Stored items:
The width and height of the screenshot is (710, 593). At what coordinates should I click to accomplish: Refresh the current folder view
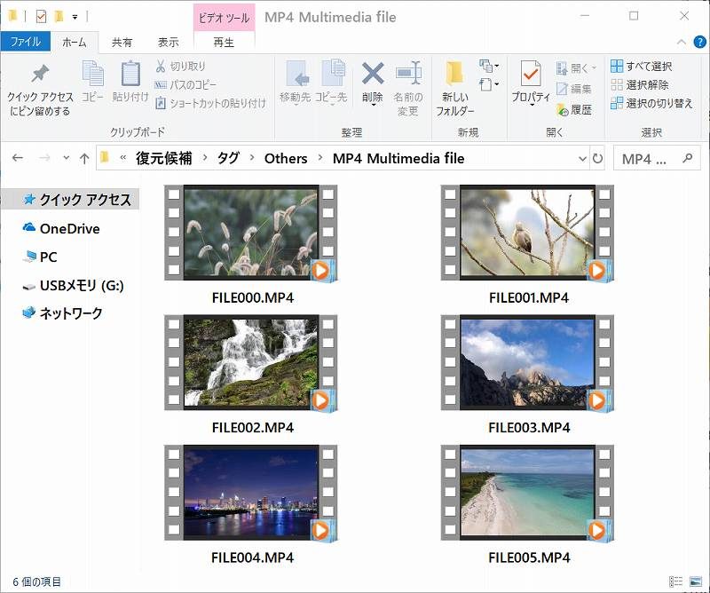[x=597, y=159]
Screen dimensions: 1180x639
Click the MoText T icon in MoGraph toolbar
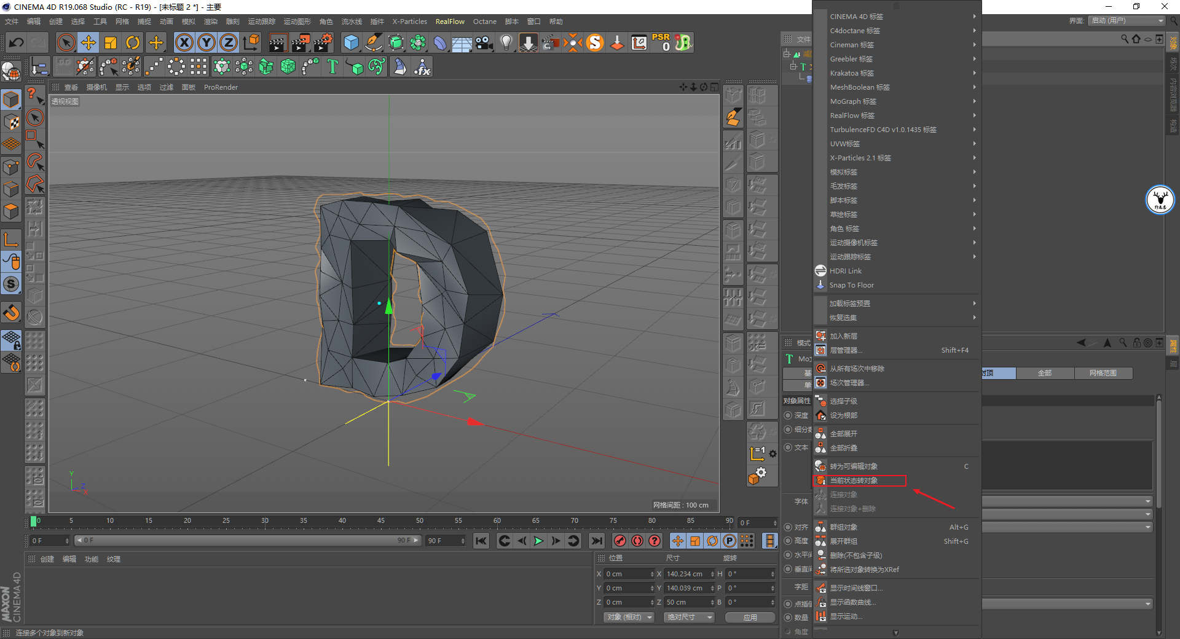click(x=332, y=66)
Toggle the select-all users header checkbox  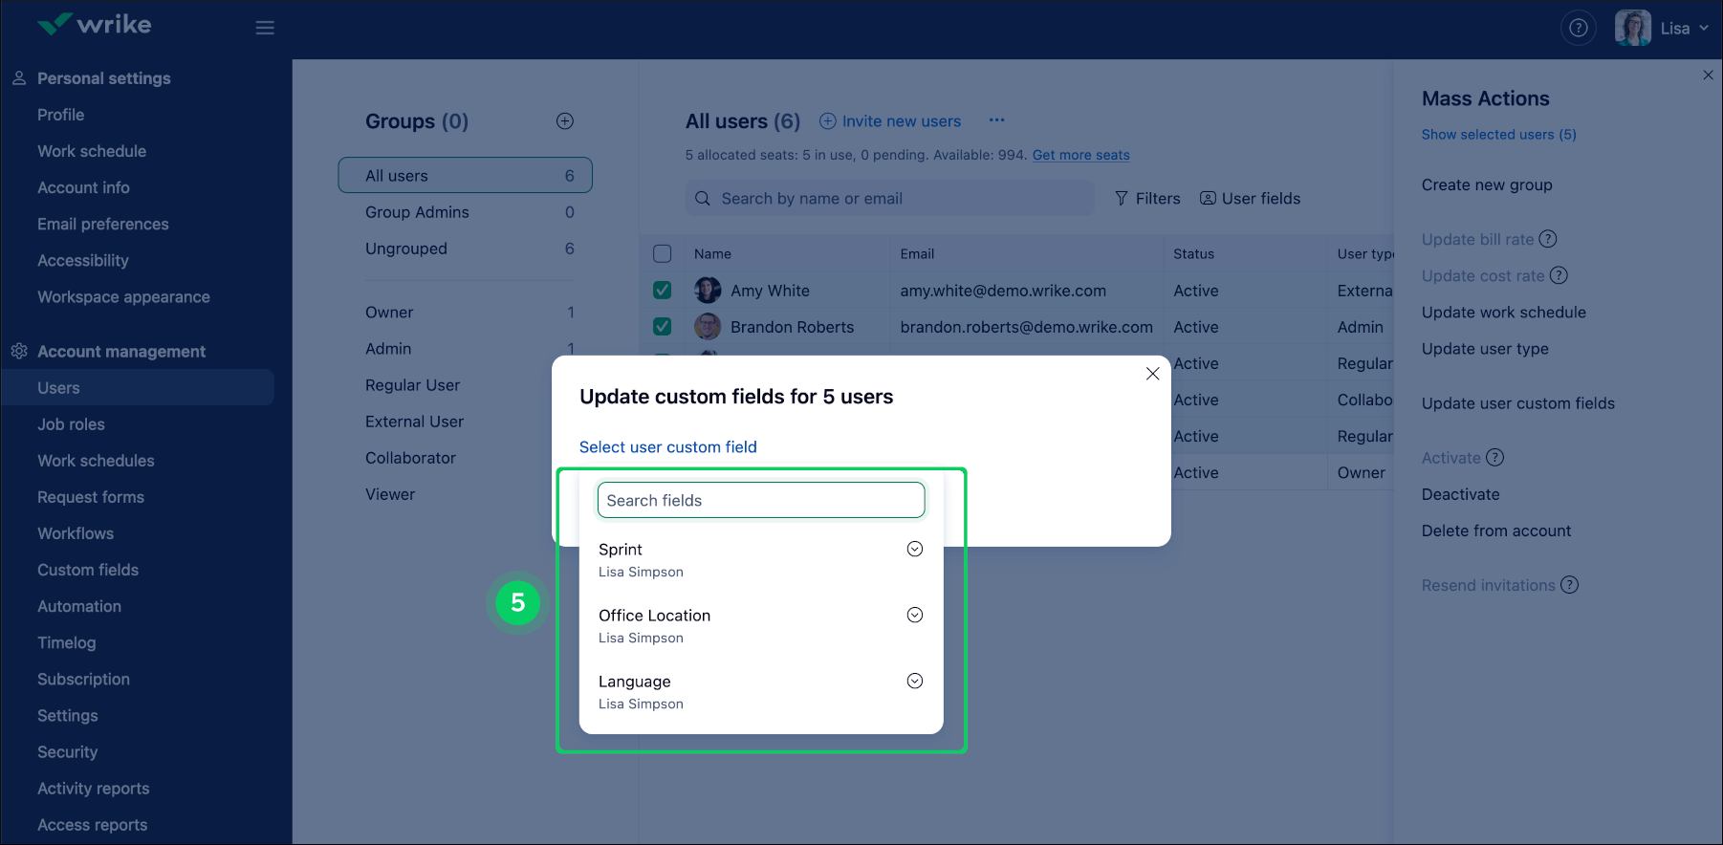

[Problem to solve] Repeat the records in full and exactly, leaving every picture out.

[Result of the exercise]
The width and height of the screenshot is (710, 593). At what coordinates should I click to accomplish: Refresh the current folder view
[x=597, y=159]
Screen dimensions: 1180x639
Click the MoText T icon in MoGraph toolbar
click(x=332, y=66)
Toggle the select-all users header checkbox  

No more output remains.